> **Text extract**:
# Siesta



## Włoskipolak 72

_The word "Siesta" from Spanish , comes from the_*“Hora Sexta” *_in_ _Latin_  the time between 12 and 15 in which a break from daily work was taken.

How do you say siesta , a short nap  in your language?

In Polish : drzemka  /ˈdʐɛm.ka/  or  poobiednia ( afternoon )  drzemka , gara  , kima , but I think in some regions peolple say also sjesta !?
In Italian : la pennichella ( pomeridiana ) ,  sonnellino pomeridiano , pisolino from verb. pisolare , fare la siesta.


----------



## TheCrociato91

Włoskipolak 72 said:


> In Italian : la pennichella ( pomeridiana ) , sonnellino pomeridiano , pisolino from verb. pisolare , fare la siesta.


In addition to all of the above, "riposino" (diminutive form of _riposo_, 'rest') is very common where I live.


----------



## bearded

Włoskipolak 72 said:


> In Italian : la pennichella


''Pennichella'' is a word used only  in Rome and surroundings.  It is understood in the rest of Italy thanks to the It. TV using a Roman-influenced slang.


----------



## Circunflejo

Siesta is the usual word in Spanish but in Mexico, there's coyotito.


----------



## elroy

Arabic: قيلولة (_qaylūla_/_qaylūle_)


----------



## Olaszinhok

bearded said:


> ''Pennichella'' is a word used only in Rome and surroundings. It is understood in the rest of Italy thanks to the It. TV using a Roman-influenced slang.


Yes, it is but I have to say that it is quite common in different parts of Central Italy (at least) and in my view, it is a very beautiful and meaningful word. Besides, I vividly remember having  found it in newspapers and books as well.


----------



## bearded

Olaszinhok said:


> it is a very beautiful and meaningful word.


I'm glad you find it beautiful (why 'meaningful'?). 
According to Treccani it is 'roman.' (= romanesco).
pennichèlla in Vocabolario - Treccani
It is actually a diminutive of the original word _pènnica_ (much less beautiful, I find ).  Neither is used in Northern Italy.


----------



## Olaszinhok

bearded said:


> (why 'meaningful'?).


Meaningful also means expressive and I find it so (I definetely prefer it to_ riposino _or_ pisolino _). Actually, most words ending in_- ella _sound beautiful to me.


----------



## alfaalfa

Ciao,
as a southern man, I take the _siesta _in a seriuos and big way. So, if   _io mi vado a coricare_ I have a _pisolo _or a_  pennica._


----------



## Perseas

Although there is "σιέστα" in Greek, I don't think it's common. Most people would use "μεσημεριανός ύπνος" or "μεσημεριανή ανάπαυση" ("midday sleep" or "midday rest')-- [mesimerjanós ípnos] , [mesimerjaní  anápafsi].

> **Given information**:

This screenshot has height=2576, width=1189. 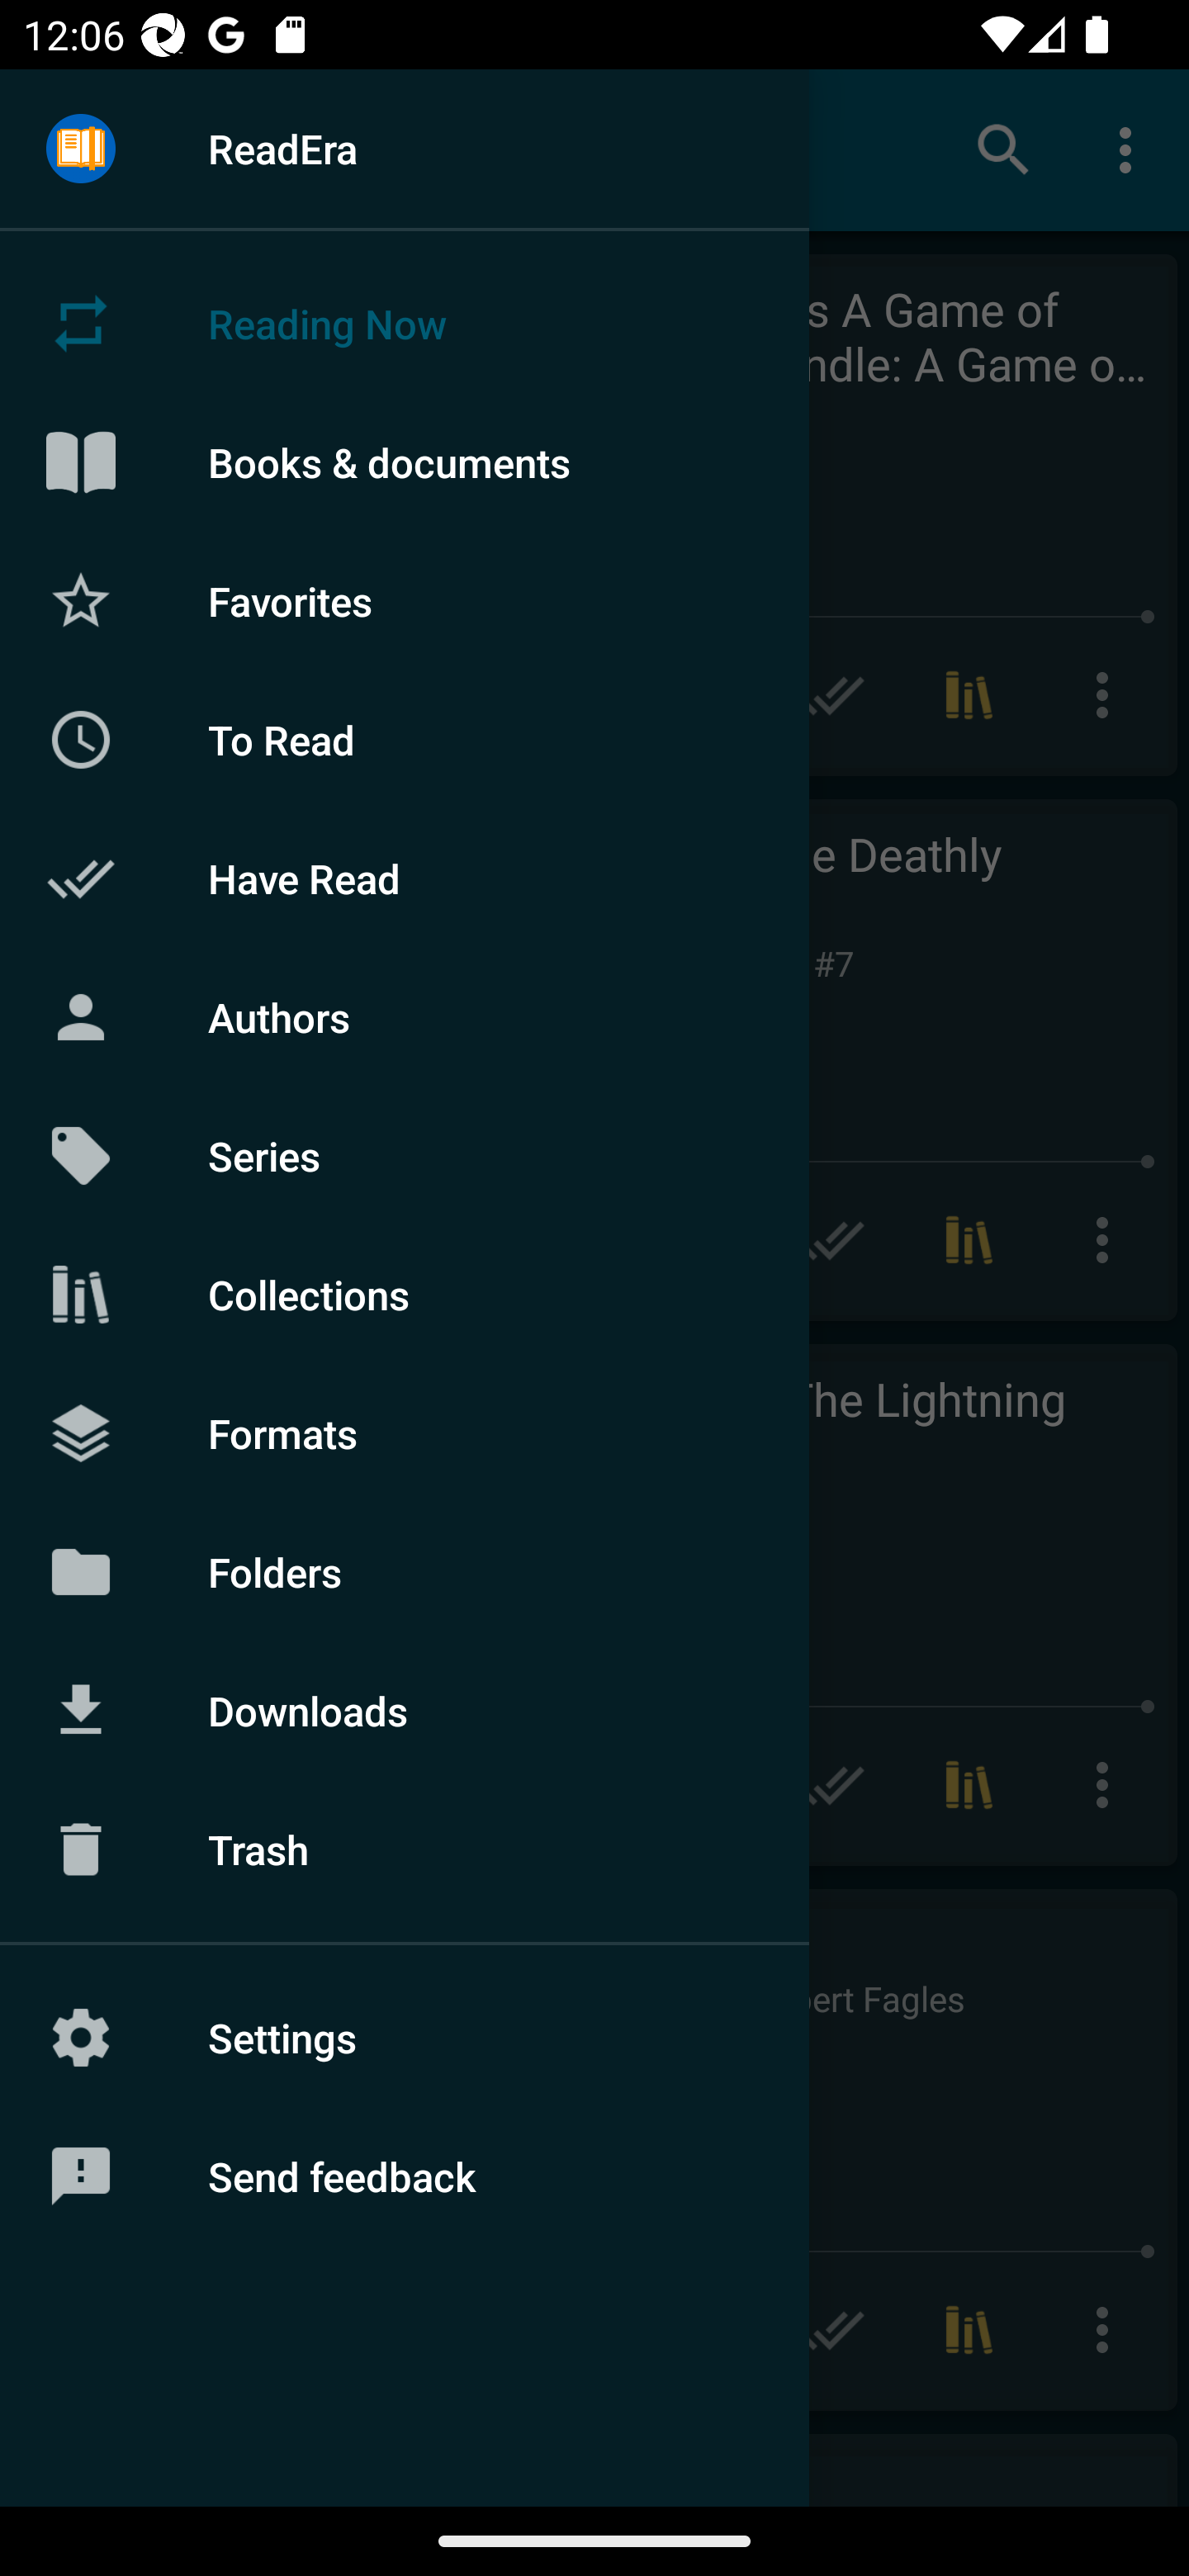 What do you see at coordinates (405, 1017) in the screenshot?
I see `Authors` at bounding box center [405, 1017].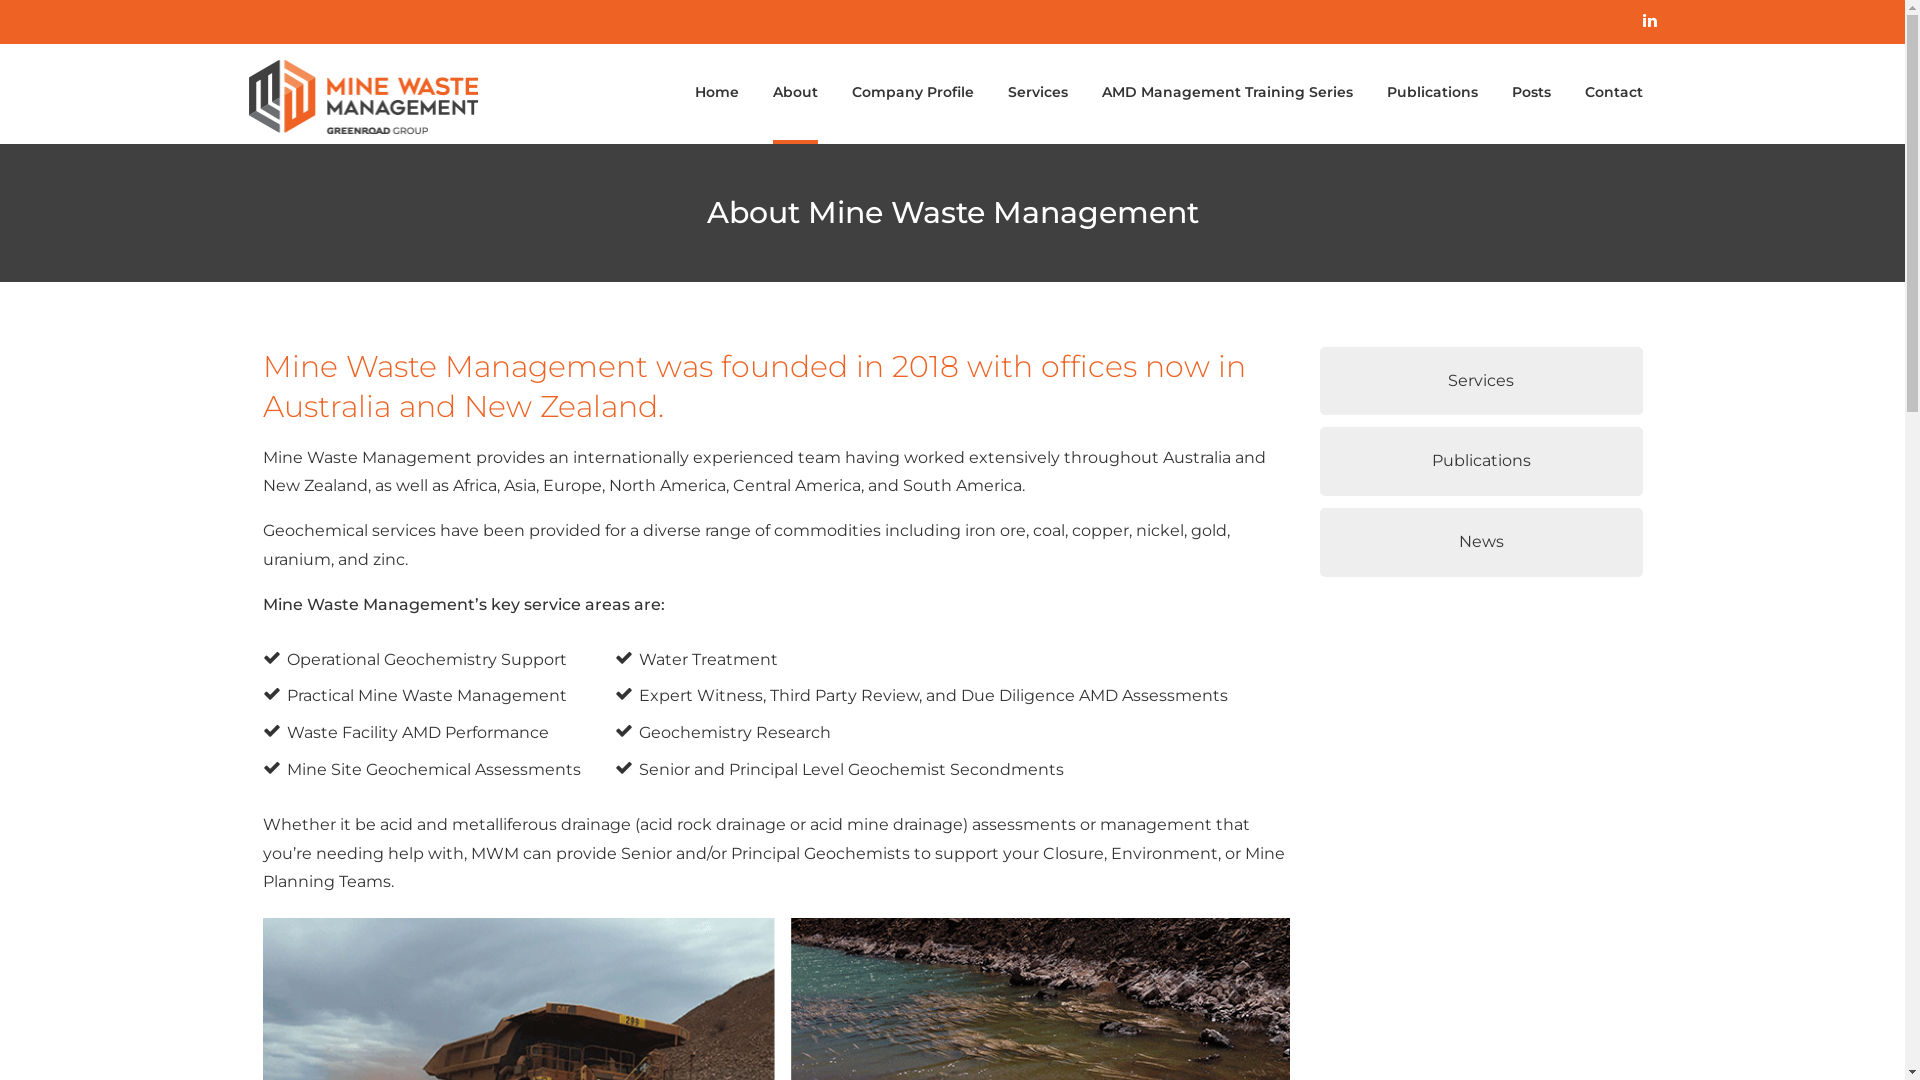 The height and width of the screenshot is (1080, 1920). What do you see at coordinates (1482, 382) in the screenshot?
I see `Services` at bounding box center [1482, 382].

> **Written task 1**:
Answer these questions about the siesta thread:
(a) Which Latin phrase does the word "siesta" come from?
(b) Which word is used for a siesta in Mexico?
(c) Which word is "pennichella" a diminutive of?
> **Written task 2**: Write a continuation of the siesta thread, beginning after the post on the Greek terms.
No part of the data is needed here.

> **Right answer 1**:
(a) "Hora Sexta"
(b) Coyotito
(c) Pènnica

> **Right answer 2**:
----------



## jazyk

There is sesta in Portuguese, but most Brazilians say soneca, cochilo or dormir depois do almoço (sleep after lunch).


----------



## Włoskipolak 72

bearded said:


> ''Pennichella'' is a word used only  in Rome and surroundings.  It is understood in the rest of Italy thanks to the It. TV using a Roman-influenced slang.


I think '' Pennichella '' is quite widespread in central Italy anyway i find it quite nice , just like  “Pisolino”  a diminutive of "pìsolo", derived from "pisolare", of uncertain origin but commonly used in Pistoia in Tuscany and in the rest of Italy.


----------



## Włoskipolak 72

Perseas said:


> Although there is "σιέστα" in Greek, I don't think it's common. Most people would use "μεσημεριανός ύπνος" or "μεσημεριανή ανάπαυση" ("midday sleep" or "midday rest')-- [mesimerjanós ípnos] , [mesimerjaní  anápafsi].


Thanks "μεσημεριανός ύπνος" sounds quite interesting


----------



## Włoskipolak 72

alfaalfa said:


> Ciao,
> as a southern man, I take the _siesta _in a seriuos and big way. So, if   _io mi vado a coricare_ I have a _pisolo _or a_  pennica._


Ciao grazie !
Are there any others expressions also dialectal in Sicily , Naples , Sardinia ? Who knows !?


----------



## Włoskipolak 72

jazyk said:


> There is sesta in Portuguese, but most Brazilians say soneca, cochilo or dormir depois do almoço (sleep after lunch).


Thanks cochilo = coucher fr ? are quite similar !?


----------



## Penyafort

Catalan:

*- sesta *exists, from Latin _(hora) sexta_, but is only used in literature​*- migdiada *is probably the most common term for this, coming from _migdia _'midday' + _-ada_ (= 'action typical of midday')​*· becaina *and *cabotada *mean a nod but are commonly used with_ fer _'to do':_ fer una becaina/cabotada_ = 'take a nap')​*-trencar el son *literally means 'break the sleep'​​


----------



## Encolpius

I wonder if there is any language spoken in Europe (or even outside Europe) which does not use "siesta" or its forms in colloquial language. We Hungarians can even use a *verb *from siesta, *sziesztázik*. How about your language, like: siestar?


----------



## jazyk

The verb is sestear in Portuguese and Spanish, but I don't think it's very common.


----------



## Encolpius

I wonder why the vowel change. Why not siestar.  If I heard sestear I'd never guess it is realted to siesta.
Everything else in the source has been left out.